The U.S. Department of the Interior (DOI) has announced its intent to assess potential opportunities to advance clean energy development on the Gulf of Mexico Outer Continental Shelf (OCS), as noted in a June 8 DOI statement.
The Bureau of Ocean Energy Management (BOEM) will publish a request for interest (RFI) in the Federal Register on June 11 to assess interest in potential offshore wind development in the OCS. The DOI added that the RFI will focus on the Western and Central Planning Areas of the Gulf of Mexico offshore the states of Louisiana, Texas, Mississippi, and Alabama.
While the primary focus of the RFI is on wind energy development, BOEM is also seeking information on other renewable energy technologies, the DOI said.
Once published, the RFI will open a 45-day public comment period to solicit indications of competitive interest and additional information on potential environmental consequences and other uses of the proposed area, the DOI said, adding that BOEM will consider data received in response to the RFI to determine next steps in the renewable energy leasing process in the Gulf of Mexico.
As part of this process, BOEM will convene the Gulf of Mexico Intergovernmental Renewable Energy Task Force to help coordinate planning, solicit feedback, and exchange scientific and process information, the DOI said. Noting that BOEM will hold its first task force meeting on June 15, the DOI said that the task force comprises members representing federal, Tribal, state, and local governments from Louisiana, Texas, Mississippi, and Alabama.
According to the Gulf of Mexico RFI Federal Register Notice posted on the BOEM’s website, the RFI Area comprises the entire Central Planning Area (CPA) and Western Planning Area (WPA) of the Gulf of Mexico, excluding the portions of those areas located in water depths greater than 1,300 meters. The CPA is bounded on the north by the federal-state boundary offshore Louisiana, Mississippi, and Alabama. The document also noted that the eastern boundary of the CPA begins at the offshore boundary between Alabama and Florida and proceeds southeasterly to 26.19˚ N latitude, thence southwesterly to 25.6˚ N latitude. The western boundary of the CPA begins at the offshore boundary between Texas and Louisiana and proceeds southeasterly to 28.43˚ N latitude, thence south-southwesterly to 27.49˚ N latitude, thence south-southeasterly to 25.80˚ N latitude.
The document added that the CPA is bounded on the south by the maritime boundary with Mexico as established by the Treaty between the U.S. government and the Mexico government on the Delimitation of the Continental Shelf in the Western Gulf of Mexico beyond 200 Nautical Miles (U.S.-Mexico Treaty), which took effect in January 2001.
The document noted that the CPA available for possible wind energy leasing consists of about 29 million acres.

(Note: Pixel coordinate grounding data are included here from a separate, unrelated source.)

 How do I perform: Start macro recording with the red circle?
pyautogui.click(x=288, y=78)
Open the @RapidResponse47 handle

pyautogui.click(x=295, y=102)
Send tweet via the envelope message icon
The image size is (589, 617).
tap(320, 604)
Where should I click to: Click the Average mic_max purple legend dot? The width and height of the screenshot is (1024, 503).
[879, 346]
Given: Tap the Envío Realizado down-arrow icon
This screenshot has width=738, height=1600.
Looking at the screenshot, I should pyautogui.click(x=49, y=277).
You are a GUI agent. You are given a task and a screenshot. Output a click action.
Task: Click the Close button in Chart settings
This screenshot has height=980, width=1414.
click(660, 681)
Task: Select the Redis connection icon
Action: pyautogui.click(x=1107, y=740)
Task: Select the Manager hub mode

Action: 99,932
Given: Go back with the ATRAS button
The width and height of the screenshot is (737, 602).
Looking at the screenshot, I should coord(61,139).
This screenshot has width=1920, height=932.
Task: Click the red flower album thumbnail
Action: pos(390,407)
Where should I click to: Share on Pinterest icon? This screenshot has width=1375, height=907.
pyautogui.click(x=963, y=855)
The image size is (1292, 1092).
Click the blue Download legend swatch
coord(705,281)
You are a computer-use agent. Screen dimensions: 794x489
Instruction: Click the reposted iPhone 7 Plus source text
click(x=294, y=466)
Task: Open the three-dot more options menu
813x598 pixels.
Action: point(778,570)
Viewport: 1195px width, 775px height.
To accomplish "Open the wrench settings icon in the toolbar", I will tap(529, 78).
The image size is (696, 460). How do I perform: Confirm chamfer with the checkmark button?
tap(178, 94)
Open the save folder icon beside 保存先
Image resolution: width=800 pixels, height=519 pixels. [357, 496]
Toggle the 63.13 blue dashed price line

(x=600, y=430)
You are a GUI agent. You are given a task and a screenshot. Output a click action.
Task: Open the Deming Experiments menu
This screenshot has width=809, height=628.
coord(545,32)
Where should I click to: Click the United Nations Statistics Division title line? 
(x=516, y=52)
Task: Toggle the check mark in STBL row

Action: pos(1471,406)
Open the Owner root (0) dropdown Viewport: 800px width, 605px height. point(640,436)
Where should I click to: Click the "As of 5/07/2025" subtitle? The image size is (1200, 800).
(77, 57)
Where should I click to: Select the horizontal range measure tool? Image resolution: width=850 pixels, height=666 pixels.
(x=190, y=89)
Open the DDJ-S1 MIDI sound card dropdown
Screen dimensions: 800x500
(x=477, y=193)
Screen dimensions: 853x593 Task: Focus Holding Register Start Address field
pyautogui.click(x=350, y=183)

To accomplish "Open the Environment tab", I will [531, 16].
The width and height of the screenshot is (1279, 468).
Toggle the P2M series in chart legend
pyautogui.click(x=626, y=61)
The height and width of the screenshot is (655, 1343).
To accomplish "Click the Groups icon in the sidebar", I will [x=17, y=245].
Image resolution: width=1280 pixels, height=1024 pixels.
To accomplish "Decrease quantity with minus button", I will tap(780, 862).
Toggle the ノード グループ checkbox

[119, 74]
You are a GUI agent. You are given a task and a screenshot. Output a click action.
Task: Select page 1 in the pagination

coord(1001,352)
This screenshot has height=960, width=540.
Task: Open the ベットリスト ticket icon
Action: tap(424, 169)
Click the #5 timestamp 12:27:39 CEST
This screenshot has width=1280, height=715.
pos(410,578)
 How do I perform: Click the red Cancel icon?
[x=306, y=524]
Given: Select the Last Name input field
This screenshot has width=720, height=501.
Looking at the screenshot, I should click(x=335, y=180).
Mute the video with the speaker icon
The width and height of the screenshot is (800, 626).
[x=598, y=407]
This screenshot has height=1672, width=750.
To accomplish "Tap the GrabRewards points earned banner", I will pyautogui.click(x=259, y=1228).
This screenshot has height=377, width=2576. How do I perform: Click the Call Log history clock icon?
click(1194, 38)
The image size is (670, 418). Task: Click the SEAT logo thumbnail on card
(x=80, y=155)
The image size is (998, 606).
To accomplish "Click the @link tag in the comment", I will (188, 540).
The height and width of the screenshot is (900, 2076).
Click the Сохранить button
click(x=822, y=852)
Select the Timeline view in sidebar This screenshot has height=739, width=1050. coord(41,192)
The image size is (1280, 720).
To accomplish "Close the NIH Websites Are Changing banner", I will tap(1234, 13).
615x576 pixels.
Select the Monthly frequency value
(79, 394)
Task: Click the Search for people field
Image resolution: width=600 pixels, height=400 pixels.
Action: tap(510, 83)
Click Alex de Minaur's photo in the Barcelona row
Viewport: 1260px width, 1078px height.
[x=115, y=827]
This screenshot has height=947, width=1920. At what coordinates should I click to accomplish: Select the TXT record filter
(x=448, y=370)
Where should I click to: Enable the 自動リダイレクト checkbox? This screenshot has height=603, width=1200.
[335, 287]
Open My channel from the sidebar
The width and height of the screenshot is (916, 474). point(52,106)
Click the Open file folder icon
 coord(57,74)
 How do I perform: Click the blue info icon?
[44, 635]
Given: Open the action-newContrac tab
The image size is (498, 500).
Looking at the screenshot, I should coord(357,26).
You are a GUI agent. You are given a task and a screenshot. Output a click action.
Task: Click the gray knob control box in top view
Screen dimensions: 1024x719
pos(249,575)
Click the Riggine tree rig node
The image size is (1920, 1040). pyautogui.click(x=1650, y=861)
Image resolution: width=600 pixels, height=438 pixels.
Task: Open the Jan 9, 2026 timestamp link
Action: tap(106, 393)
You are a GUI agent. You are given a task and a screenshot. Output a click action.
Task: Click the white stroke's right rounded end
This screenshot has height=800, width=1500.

The WPA is bounded on the west and north by the federal-state boundary offshore Texas, the document said, adding that the eastern boundary begins at the offshore boundary between Texas and Louisiana and proceeds southeasterly to 28.43˚ N latitude, thence south-southwesterly to 27.49˚ N latitude, thence south-southeasterly to 25.80˚ N latitude.
The WPA is bounded on the south by the maritime boundary with Mexico as established by the U.S.-Mexico Treaty. The document also noted that the WPA available for possible wind energy leasing consists of about 21.5 million acres.
In a separate June 8 statement, Heather Zichal, CEO of the American Clean Power Association, said, in part, “While the Gulf of Mexico has a long history of oil and gas development, this announcement signals new job opportunities for the region, while also helping to meet our nation’s objective of deploying 30 gigawatts of offshore wind by the end of this decade.”